[Input]
* * * * * * *

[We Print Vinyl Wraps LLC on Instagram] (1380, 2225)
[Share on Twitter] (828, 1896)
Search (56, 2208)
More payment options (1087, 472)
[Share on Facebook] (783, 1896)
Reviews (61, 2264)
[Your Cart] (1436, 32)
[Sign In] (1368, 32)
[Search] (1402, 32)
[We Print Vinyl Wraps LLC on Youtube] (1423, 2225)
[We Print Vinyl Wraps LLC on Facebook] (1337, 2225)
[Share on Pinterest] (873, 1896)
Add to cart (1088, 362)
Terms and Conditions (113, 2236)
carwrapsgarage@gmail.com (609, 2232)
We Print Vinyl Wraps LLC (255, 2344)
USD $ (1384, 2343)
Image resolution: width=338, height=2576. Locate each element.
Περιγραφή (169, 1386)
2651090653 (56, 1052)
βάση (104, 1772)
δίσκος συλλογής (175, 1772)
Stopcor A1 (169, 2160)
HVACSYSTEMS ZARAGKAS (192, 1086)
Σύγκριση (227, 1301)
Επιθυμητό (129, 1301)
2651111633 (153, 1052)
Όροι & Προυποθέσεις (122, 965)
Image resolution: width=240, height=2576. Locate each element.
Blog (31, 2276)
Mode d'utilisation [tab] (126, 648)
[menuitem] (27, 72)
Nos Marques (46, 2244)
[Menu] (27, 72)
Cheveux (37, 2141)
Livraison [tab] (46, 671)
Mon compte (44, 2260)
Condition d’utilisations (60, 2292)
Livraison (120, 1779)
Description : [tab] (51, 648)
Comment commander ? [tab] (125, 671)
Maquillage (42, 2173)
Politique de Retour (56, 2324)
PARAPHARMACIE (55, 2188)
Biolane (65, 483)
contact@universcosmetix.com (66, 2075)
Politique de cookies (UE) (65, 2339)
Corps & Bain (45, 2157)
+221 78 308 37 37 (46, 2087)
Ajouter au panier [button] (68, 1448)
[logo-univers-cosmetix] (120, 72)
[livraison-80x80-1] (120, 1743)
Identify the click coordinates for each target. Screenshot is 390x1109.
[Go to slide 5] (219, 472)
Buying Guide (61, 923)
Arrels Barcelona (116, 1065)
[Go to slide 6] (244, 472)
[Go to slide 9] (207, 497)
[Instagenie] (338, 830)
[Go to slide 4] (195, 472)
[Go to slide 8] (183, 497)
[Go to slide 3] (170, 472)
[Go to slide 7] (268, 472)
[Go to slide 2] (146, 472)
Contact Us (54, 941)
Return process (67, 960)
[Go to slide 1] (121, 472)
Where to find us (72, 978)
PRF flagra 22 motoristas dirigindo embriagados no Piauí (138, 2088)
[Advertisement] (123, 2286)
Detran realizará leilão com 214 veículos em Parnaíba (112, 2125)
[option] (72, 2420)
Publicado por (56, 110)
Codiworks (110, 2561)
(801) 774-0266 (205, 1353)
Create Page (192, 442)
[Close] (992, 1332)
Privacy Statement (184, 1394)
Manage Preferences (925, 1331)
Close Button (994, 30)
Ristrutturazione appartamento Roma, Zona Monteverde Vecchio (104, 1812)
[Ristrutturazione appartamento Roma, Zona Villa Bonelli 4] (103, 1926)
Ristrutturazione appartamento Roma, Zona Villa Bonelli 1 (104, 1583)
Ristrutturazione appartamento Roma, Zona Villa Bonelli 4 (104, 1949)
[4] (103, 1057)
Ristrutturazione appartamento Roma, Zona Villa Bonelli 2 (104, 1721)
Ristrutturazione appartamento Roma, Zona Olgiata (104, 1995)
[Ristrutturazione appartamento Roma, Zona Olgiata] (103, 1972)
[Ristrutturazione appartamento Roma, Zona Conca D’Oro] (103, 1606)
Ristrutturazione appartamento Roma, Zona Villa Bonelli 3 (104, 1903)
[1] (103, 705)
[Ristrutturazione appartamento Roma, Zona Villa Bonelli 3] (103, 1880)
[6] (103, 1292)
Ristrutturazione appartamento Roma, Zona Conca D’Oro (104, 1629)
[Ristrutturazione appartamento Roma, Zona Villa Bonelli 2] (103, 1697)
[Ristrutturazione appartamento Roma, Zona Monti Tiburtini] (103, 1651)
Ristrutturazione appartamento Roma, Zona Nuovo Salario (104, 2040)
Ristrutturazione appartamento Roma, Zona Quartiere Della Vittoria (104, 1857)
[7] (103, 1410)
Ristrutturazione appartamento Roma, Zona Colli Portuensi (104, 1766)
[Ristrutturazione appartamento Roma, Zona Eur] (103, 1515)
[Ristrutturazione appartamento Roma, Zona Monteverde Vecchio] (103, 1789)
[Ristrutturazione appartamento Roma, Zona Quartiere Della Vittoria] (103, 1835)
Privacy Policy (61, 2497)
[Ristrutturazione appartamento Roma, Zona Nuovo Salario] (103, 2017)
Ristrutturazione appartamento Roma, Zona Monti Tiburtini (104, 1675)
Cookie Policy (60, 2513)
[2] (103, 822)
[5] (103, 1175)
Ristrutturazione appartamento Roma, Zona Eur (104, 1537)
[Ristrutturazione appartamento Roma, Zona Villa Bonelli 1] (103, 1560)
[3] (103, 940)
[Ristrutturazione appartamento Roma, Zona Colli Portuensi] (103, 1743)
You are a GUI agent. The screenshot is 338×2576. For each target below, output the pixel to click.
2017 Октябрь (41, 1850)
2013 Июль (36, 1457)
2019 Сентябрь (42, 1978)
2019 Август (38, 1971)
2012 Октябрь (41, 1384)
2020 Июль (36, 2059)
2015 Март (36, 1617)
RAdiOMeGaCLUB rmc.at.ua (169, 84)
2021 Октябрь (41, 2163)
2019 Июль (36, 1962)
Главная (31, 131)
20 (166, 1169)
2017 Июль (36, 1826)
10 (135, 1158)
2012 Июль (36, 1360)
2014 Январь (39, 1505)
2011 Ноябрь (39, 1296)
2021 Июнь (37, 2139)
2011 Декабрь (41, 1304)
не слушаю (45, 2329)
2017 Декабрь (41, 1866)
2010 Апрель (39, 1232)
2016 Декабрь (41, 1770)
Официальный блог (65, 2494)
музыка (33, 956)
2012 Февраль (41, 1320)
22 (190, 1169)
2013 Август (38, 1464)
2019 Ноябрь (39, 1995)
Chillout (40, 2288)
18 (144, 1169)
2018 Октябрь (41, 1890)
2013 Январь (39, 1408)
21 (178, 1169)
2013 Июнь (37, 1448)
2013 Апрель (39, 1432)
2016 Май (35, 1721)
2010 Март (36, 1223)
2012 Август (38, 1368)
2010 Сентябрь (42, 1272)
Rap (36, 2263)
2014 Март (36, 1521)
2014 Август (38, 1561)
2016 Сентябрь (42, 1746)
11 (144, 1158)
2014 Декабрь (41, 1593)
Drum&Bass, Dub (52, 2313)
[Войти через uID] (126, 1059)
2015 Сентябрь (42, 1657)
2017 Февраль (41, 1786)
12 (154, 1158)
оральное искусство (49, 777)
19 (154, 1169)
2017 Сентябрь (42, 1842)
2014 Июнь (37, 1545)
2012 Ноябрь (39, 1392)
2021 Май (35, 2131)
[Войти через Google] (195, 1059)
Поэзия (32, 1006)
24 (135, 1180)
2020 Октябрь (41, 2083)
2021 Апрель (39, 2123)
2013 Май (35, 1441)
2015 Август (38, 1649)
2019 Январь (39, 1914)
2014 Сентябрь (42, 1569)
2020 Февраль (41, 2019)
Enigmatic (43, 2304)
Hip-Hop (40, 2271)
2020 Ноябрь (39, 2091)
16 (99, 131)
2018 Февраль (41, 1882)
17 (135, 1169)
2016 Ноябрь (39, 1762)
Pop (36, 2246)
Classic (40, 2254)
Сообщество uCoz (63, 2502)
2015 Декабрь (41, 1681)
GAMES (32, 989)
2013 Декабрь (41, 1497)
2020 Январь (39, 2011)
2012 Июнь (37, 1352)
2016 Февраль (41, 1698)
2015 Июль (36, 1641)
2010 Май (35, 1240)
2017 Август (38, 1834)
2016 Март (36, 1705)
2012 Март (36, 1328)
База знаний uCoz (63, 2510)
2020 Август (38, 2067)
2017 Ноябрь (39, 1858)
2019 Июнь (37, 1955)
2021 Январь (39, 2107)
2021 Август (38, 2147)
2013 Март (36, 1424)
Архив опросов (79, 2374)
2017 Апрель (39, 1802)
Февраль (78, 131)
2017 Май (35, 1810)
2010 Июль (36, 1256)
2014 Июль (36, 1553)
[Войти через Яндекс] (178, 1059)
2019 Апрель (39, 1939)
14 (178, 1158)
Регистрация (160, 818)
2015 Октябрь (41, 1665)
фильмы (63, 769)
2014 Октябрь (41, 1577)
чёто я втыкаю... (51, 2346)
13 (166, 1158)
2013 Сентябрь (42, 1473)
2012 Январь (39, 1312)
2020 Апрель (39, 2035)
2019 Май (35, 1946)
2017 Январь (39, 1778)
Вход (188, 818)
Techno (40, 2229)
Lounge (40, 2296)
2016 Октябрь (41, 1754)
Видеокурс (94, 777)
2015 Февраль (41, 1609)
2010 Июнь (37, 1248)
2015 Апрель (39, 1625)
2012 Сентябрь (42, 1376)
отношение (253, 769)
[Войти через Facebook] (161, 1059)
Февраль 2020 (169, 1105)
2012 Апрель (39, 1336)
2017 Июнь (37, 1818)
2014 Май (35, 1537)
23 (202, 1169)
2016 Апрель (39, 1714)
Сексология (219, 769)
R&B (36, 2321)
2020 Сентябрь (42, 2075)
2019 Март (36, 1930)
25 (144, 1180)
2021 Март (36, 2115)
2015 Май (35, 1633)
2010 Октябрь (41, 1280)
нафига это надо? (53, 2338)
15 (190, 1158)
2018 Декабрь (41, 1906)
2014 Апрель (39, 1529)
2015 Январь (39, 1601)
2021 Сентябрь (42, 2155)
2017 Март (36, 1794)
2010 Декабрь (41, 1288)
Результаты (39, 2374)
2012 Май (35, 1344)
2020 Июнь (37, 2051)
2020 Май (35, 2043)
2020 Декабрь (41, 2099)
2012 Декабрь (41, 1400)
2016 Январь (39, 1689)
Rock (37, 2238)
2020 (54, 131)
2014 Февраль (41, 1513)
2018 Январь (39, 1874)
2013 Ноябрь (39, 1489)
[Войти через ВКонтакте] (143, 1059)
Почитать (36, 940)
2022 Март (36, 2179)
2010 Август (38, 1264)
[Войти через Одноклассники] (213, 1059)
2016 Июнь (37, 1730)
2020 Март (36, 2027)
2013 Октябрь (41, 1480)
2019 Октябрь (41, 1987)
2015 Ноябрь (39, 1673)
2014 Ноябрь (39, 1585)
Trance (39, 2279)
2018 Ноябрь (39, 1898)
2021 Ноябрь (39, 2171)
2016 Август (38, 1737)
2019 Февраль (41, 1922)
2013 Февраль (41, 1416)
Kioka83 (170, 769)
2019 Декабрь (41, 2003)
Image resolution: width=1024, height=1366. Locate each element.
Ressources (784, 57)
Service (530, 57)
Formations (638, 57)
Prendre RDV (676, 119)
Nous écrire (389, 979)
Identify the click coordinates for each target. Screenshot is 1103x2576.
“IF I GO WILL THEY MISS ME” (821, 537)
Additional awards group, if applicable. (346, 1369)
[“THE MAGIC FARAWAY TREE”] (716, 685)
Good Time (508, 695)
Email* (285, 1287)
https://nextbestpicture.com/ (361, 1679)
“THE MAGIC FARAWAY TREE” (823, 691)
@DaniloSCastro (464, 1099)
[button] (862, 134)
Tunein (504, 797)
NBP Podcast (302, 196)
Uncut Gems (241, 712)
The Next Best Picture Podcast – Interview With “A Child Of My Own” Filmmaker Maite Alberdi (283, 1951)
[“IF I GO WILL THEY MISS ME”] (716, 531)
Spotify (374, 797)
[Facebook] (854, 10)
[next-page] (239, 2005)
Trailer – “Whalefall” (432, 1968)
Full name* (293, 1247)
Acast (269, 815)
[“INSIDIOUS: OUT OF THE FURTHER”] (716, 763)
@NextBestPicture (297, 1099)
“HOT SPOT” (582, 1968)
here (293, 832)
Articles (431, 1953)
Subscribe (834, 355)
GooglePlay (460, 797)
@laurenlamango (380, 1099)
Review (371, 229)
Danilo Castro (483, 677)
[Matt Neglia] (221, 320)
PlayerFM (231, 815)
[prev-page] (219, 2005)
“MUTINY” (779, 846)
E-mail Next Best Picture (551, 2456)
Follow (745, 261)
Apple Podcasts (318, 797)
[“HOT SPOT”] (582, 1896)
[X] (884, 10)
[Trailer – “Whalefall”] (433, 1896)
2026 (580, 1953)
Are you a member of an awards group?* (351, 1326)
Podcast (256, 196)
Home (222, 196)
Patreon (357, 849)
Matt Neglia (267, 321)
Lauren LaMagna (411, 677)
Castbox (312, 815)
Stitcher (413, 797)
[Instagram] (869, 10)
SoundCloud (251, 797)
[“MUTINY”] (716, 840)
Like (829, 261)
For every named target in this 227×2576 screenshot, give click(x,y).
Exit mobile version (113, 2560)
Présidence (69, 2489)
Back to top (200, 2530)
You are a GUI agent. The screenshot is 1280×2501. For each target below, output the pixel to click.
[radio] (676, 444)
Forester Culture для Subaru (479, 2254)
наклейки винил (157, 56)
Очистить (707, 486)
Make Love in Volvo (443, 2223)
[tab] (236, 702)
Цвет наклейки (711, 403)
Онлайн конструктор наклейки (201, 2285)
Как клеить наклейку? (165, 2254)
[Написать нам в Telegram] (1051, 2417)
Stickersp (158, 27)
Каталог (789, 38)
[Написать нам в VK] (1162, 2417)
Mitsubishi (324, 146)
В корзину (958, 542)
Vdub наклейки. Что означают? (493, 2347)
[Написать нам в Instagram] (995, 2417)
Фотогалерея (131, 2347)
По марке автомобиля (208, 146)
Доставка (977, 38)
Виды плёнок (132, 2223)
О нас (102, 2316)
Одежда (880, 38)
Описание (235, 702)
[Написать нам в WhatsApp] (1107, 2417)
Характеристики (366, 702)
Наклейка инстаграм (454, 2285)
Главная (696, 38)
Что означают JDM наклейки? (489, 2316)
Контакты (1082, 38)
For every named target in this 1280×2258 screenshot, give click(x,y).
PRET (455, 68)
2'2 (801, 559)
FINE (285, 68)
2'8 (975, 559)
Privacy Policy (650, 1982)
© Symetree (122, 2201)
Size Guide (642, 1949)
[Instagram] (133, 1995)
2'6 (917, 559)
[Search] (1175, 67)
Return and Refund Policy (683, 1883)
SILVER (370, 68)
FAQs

* * * * * * *

Keeping every character as it is, restate the lines above that run from the line with "[Search] (1402, 32)" through the line with "Nos Marques (46, 2244)", both included, and nothing else.

[Search] (1402, 32)
[We Print Vinyl Wraps LLC on Youtube] (1423, 2225)
[We Print Vinyl Wraps LLC on Facebook] (1337, 2225)
[Share on Pinterest] (873, 1896)
Add to cart (1088, 362)
Terms and Conditions (113, 2236)
carwrapsgarage@gmail.com (609, 2232)
We Print Vinyl Wraps LLC (255, 2344)
USD $ (1384, 2343)
Image resolution: width=338, height=2576. Locate each element.
Περιγραφή (169, 1386)
2651090653 (56, 1052)
βάση (104, 1772)
δίσκος συλλογής (175, 1772)
Stopcor A1 (169, 2160)
HVACSYSTEMS ZARAGKAS (192, 1086)
Σύγκριση (227, 1301)
Επιθυμητό (129, 1301)
2651111633 (153, 1052)
Όροι & Προυποθέσεις (122, 965)
Image resolution: width=240, height=2576. Locate each element.
Blog (31, 2276)
Mode d'utilisation [tab] (126, 648)
[menuitem] (27, 72)
Nos Marques (46, 2244)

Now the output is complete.